Radiosynthesis of a Bruton's tyrosine kinase inhibitor, [11 C]Tolebrutinib, via palladium-NiXantphos-mediated carbonylation

Bruton's tyrosine kinase (Btk) is a key component in the B-cell receptor signaling pathway and is consequently a target for in vivo imaging of B-cell malignancies as well as in multiple sclerosis (MS) with positron emission tomography (PET). A recent Phase 2b study with Sanofi's Btk Inhibitor, Tolebrutinib (also known as [a.k.a.] SAR442168, PRN2246, or BTK'168) showed significantly reduced disease activity associated with MS. Herein, we report the radiosynthesis of [¹¹ C]Tolebrutinib ([¹¹ C]5) as a potential PET imaging agent for Btk.

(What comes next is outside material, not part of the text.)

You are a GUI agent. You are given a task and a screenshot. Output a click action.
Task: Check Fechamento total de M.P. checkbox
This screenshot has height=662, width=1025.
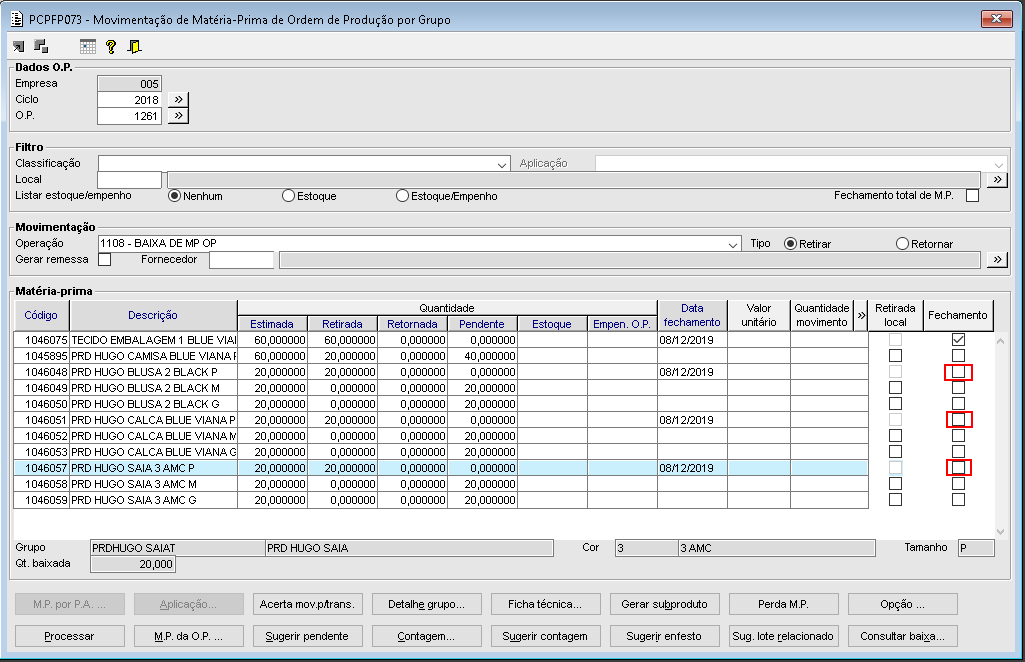pyautogui.click(x=972, y=196)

The N-[¹¹ C]acrylamide moiety of [¹¹ C]5 was labeled by ¹¹ C-carbonylation starting from [¹¹ C]CO, iodoethylene, and the secondary amine precursor via a novel palladium-NiXantphos-mediated carbonylation protocol, and the synthesis was fully automated using a commercial carbon-11 synthesis platform (TracerMaker™, Scansys Laboratorieteknik). [¹¹ C]5 was obtained in a decay-corrected radiochemical yield of 37 ± 2% (n = 5, relative to starting [¹¹ C]CO activity) in >99% radiochemical purity, with an average molar activity of 45 GBq/μmol (1200 mCi/μmol). We envision that this methodology will be generally applicable for the syntheses of labeled N-acrylamides.